### [Page excerpt]
§ §

And of course there was the Robert Dziekański Taser incident in 2007, where a man was killed because he couldn’t understand what people were saying to him and no one could understand him, creating a situation that escalated until he was killed by police.
She was certifying them by taking them herself, rather than using the appropriate lab equipment and procedures, but that’s gotta count for something, right?
As I mentioned a while ago in this thread, the standard of what passes as justifiable use of deadly force is not clear evidence of a threat but the mere perception of one. And since jurors tend to give law enforcement the benefit of the doubt, the fuzzy and highly subjective standard of a perceived threat is basically enough to allow deadly force in situations where it may not truly be called for.
To repeat something I’ve said before, “I was afraid” is a pretty low standard in justifying the killing of another person. If we allowed ordinary citizens to kill each other because they simply feared them, an already violent society such as ours would resemble a war zone.
There was a story a few months back stating (at the time) that the Salt Lake police had not killed anyone in almost two years. They have implemented de-escalation training, instituted a de-escalation award and had avoided shooting even when it might have been justified.
There may have been police violence since then, I have not kept up. But before you say otherwise, SLC is a very large urban area full of non-Mormons and other weirdos. Reducing police violence is not quite a River City Iowa piece-of-cake there.
Then you have the Seattle police who sued to block the then newly implemented policies for use of force and de-escallation claiming the new policy violates their second amendment rights.
Five ICE agents in civilian clothes with no identification or warrants stopped a Latino couple (both US citizens) in Washington County, Oregon, demanding their IDs and claiming the man was a person with an arrest warrant. Only when ACLU showed up with a camera did they leave.
That is pretty fucking ironic, since so many police ad “law 'n order” types want to strip the rest of us, of OUR 2nd Amendment rights – All. The. Time. Because they’re so fucking scared. Uh huh.
I don’t know when the arrest of the homeless man took place, exactly, but apparently the lawsuit against the LEOrganizations that took part in it was filed back in March; sorry I missed this item back then:
Get a load of the picture of the house at the top of the page, eh.

§ §

### [Records supplied]
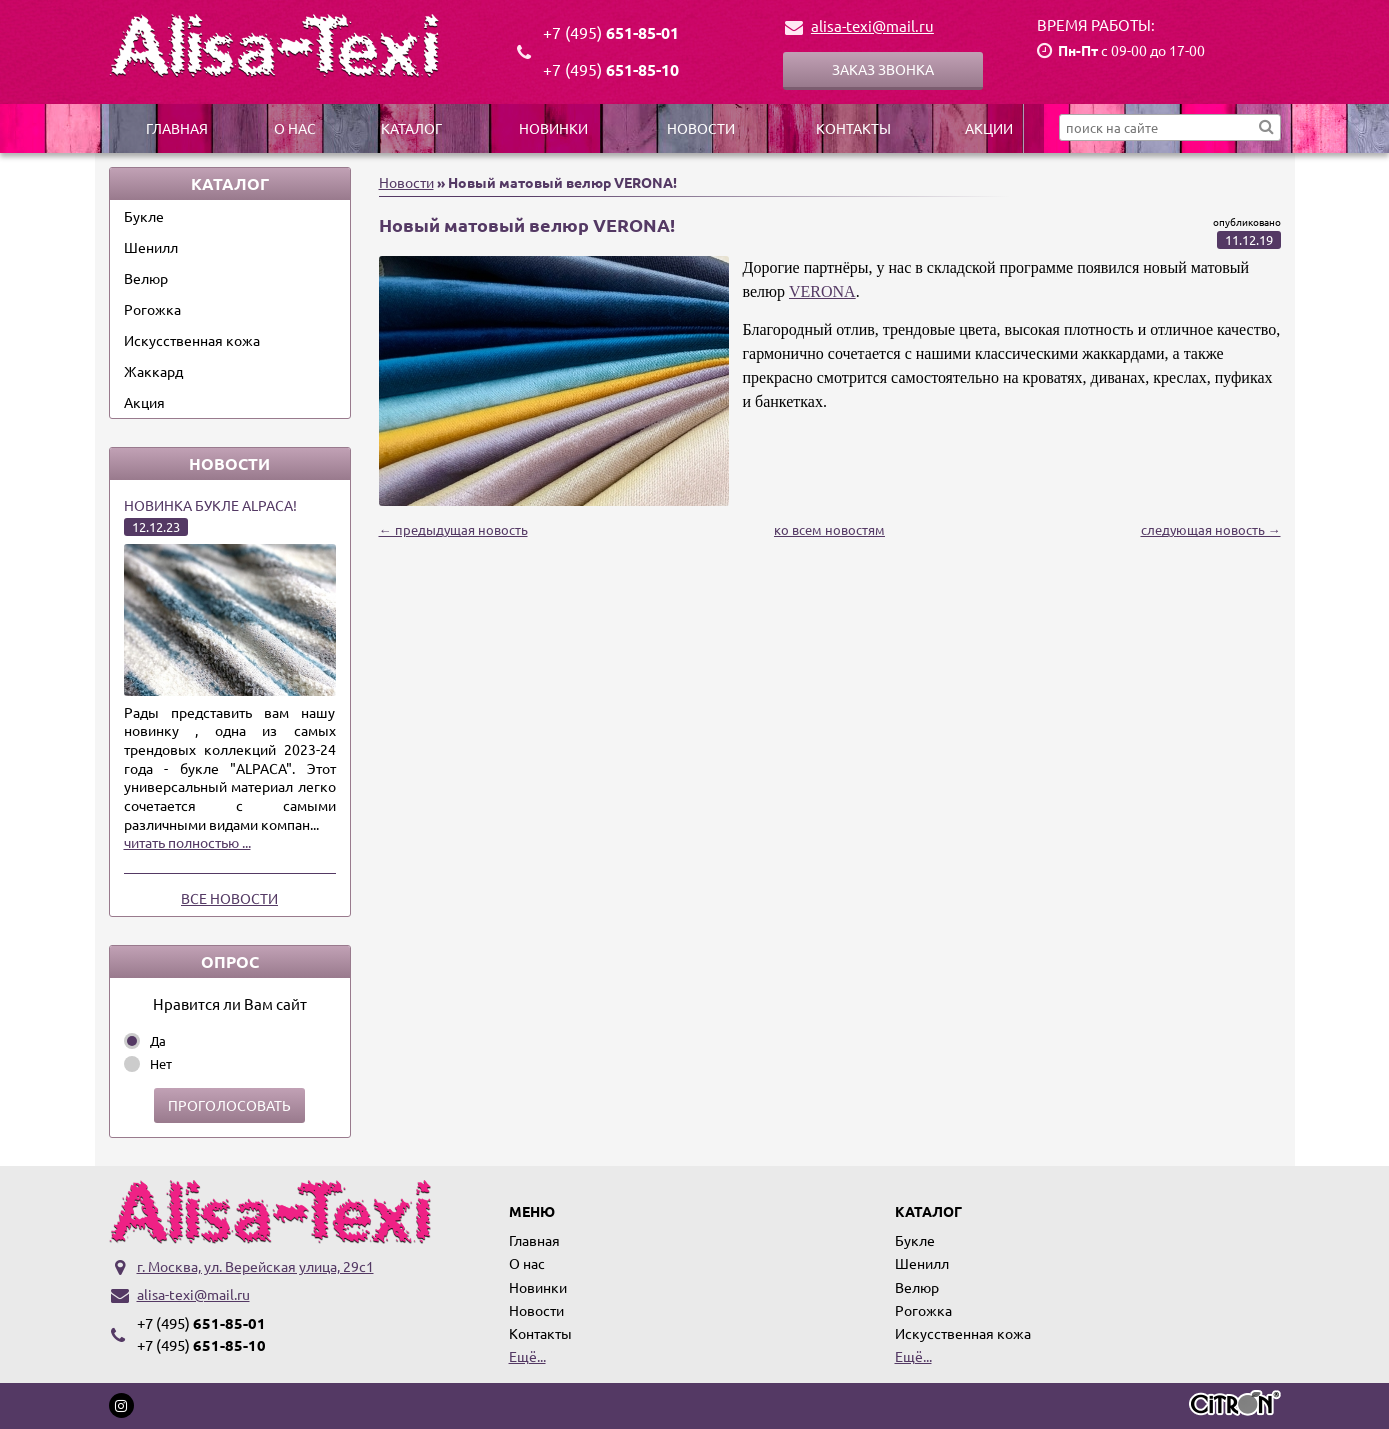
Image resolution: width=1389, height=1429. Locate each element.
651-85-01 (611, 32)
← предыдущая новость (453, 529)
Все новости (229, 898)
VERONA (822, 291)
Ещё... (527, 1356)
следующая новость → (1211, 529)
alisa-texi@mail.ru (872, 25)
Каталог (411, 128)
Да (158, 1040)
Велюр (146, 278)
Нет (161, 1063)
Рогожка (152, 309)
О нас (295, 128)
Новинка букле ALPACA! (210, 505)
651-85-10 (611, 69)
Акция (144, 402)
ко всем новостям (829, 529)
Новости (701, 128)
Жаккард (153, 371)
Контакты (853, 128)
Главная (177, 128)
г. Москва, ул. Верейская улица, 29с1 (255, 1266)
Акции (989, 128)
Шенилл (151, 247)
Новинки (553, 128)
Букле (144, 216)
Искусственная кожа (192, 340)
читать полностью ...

§ §

### [What is being asked]
Extend the forum discussion of police use of force, picking up after its final line.

### [Task output]
Here’s a case: a Texas Jury just awarded a man 1.3 million dollars after he proved that police lied about his arrest. The story is begins when the man’s sun called the police because he was angry about be grounded and claimed his father was drunk and waving around a gun. The police came and arrested him, beating him up in the process, and then claimed that he had attacked them. The man was looking at a lengthy prison sentence (the evidence was incontrovertible, 3 cops agreed the man had attacked them) for felony assault on a police officer, resisting arrest, and aggravated assault with a firearm. Unfortunately for the tax payers in that county, the man had a security camera that showed that everything the police claimed was a lie.
As far as I can tell, the officers were never charged with perjury or otherwise punished. Their 5 minutes of lying could have resulted in up to 10 years in prison and a $10,000 fine as assaulting a police officer is a 3rd degree felony in Texas, yet there seems to be no consequences for the officers, only the taxpayers. I wonder how often this kind of shit happens. I also wonder what happened to the son…
Really sad to watch; one of the boys is crying and they are all scared. One is begging the cops not to shoot him and states he doesn’t want to die. I will let you guess the race of the kids.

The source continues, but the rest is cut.